Hast du auch Simatic Net installiert ?
Sind vielleicht die Schnittstellen auf "Configured Mode" eingestellt ? (sieht man in den Configuration Console).


----------



## PH8586 (17 November 2011)

Danke für die schnelle Antwort und Idee.
Aber Simatic Net habe ich nicht installiert, hat die letzten 4 Wochen ja auch super funktioniert.
Ist die Configuration Console ein reines Siamtic Net Tool oder finde ich die auch in Step7?


----------



## JesperMP (17 November 2011)

PH8586 schrieb:


> Aber Simatic Net habe ich nicht installiert,


Dann kann es nicht der Grund sein.


PH8586 schrieb:


> Ist die Configuration Console ein reines Siamtic Net Tool oder finde ich die auch in Step7?

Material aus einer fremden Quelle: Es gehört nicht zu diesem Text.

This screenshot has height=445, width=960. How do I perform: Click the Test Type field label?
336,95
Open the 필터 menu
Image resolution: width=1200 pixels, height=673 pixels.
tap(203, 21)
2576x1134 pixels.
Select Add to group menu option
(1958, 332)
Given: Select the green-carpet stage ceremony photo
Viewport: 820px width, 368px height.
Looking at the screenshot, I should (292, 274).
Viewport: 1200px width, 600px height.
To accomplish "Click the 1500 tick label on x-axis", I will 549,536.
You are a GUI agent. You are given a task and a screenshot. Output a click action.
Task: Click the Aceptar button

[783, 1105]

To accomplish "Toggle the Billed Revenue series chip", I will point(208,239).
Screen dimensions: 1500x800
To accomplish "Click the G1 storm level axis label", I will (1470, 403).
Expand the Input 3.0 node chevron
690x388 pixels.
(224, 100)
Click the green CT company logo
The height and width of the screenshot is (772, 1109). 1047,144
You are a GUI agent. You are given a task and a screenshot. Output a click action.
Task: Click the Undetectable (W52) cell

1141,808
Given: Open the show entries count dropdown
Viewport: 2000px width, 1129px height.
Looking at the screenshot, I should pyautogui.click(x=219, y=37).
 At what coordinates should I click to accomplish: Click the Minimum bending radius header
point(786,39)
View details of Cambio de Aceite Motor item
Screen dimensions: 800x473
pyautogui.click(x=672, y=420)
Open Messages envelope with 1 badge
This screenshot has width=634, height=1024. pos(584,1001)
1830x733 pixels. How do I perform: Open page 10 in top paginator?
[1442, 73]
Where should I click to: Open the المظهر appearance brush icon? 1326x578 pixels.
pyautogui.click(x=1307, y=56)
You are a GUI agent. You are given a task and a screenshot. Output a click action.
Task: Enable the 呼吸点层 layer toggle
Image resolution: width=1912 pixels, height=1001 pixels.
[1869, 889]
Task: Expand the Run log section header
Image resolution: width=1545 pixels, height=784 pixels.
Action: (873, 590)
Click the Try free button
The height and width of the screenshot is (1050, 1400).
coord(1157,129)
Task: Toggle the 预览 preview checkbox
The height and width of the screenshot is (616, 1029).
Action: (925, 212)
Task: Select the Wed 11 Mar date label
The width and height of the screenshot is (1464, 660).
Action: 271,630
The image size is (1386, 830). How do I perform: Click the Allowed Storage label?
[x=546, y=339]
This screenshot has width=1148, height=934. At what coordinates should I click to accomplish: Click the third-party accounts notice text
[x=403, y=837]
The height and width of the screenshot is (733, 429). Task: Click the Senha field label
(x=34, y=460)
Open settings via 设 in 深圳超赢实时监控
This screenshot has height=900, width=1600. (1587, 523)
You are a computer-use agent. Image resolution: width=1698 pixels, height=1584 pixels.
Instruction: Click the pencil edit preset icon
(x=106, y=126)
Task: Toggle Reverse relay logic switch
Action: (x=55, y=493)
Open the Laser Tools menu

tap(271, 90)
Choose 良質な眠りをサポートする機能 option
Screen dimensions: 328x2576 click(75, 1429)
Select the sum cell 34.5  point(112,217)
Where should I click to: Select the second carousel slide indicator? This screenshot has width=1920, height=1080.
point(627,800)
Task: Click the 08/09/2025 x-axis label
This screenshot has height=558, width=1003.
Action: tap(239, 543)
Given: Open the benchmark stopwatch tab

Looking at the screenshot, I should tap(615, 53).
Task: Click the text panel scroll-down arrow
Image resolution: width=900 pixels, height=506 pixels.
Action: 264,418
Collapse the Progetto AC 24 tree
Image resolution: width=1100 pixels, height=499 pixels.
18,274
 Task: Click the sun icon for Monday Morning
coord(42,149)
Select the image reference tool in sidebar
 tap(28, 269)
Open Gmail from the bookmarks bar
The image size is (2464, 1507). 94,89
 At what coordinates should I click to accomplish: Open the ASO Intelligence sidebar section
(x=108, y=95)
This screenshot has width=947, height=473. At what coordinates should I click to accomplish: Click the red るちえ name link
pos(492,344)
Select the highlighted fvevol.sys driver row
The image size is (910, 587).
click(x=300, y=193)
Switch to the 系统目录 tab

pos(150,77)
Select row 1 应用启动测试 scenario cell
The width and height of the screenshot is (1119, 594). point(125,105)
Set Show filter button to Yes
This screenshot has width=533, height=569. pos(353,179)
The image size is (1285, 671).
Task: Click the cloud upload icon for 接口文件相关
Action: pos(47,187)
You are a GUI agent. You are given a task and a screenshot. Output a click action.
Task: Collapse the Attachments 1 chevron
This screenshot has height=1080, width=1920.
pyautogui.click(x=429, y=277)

Ist ein Bestandteil von Simatic Net.

Zurück zum Problem:
Gibt es die Netzwerkadapter vorhanden in Windows Ethernet Netzwerkonfiguration ?
Kannst du die Netzwerkadapter hinzufügen ?
Hast du die Adapter "*_/TS_TSA_remote" usw. hinzugefügt ?


----------



## funkey (17 November 2011)

Kannst du mit dem Tool "*S7 tray Switcher"* (http://jfk-solutions.de/) von Jochen Kühner die Schnittstelle noch ändern?


----------



## PH8586 (18 November 2011)

An Jesper:
Die Netzwerkadapter gibt es in Windows und dort können Sie auch genutzt werden.
Ich kann leider nichts mehr hinzufügen oder entfernen in den PG/PC-Schnittstellen Einstellungen.
Die Adapter "*_/TS_TSA_remote" sind von allein dort aufgetaucht, habe sie nicht hinzugefügt.

An funkey:
Das Tool "S7 tray Switcher" kann ich leider nicht herunterladen. Sitze gerade in China und ich werde nicht bis zum Download des Tools weitergeleitet.


----------



## Spassbass (21 November 2011)

Führe Step 7 als Administrator auf. Wenn du des dann bestätigt hast kannst du die Schnittstelle umstellen.
Das Problem hatten wir auch schon und ham uns zu tode gesucht.
Liegt daran das du bei WIN 7 erst Adminrechte hast wenn du dies nochmal bestätigt hast.


----------



## PH8586 (22 November 2011)

Habe es grad ausprobiert, funktioniert leider nicht. Du meinst doch warscheinlich rechtsklick auf Siamtic Manager und ausführen als Administrator oder? Oder muss ich die PG/PC Schnittstelle als Administrator ausführen, wobei ich das auch schon getan habe und es auch nicht funktioniert. Aber vielen Dank für die vielen Tipps.


----------



## Pittie (22 November 2011)

Hm , ich hatte das Problem noch nicht und weiss auch nicht, wo hier der Fehler liegt. Kann es sich hier um einen Fehler des S7 Programms handeln? Ich würde vielleicht mal die Installations- CD einlegen und dann  "Reparieren" anwählen. Das kann aber 1-2h dauern. Hat bei mir schon mal Wunder gewirkt (nicht laufendes S7 Programm, danach lief alles problemlos.)


----------



## PH8586 (29 Februar 2012)

Hallo, so nun nochmal eine Stellungnahme von mir und die Lösung des Problems. Habe die CD eingelegt und "Reparieren" angewählt. Nach 1,5 Stunden lief Step7 wieder ordnungsgemäß. Also Merke, auf Auslandsreisen immer alle CD´s mitnehmen .

Nochmals vielen Dank.


----------



## wallumat (11 Juni 2016)

*Step 7 V5.5 PG/PC Schnittstelle keine vorhanden*

Das Problem ist bei mir aufgetreten, das keine Schnittstellen zu sehen waren.
Die Lösung war das man in Systemsteuerung - Verwaltung - Dienste die Siemens Dienste einschalten musste.
Danach waren die Schnittstellen wieder da.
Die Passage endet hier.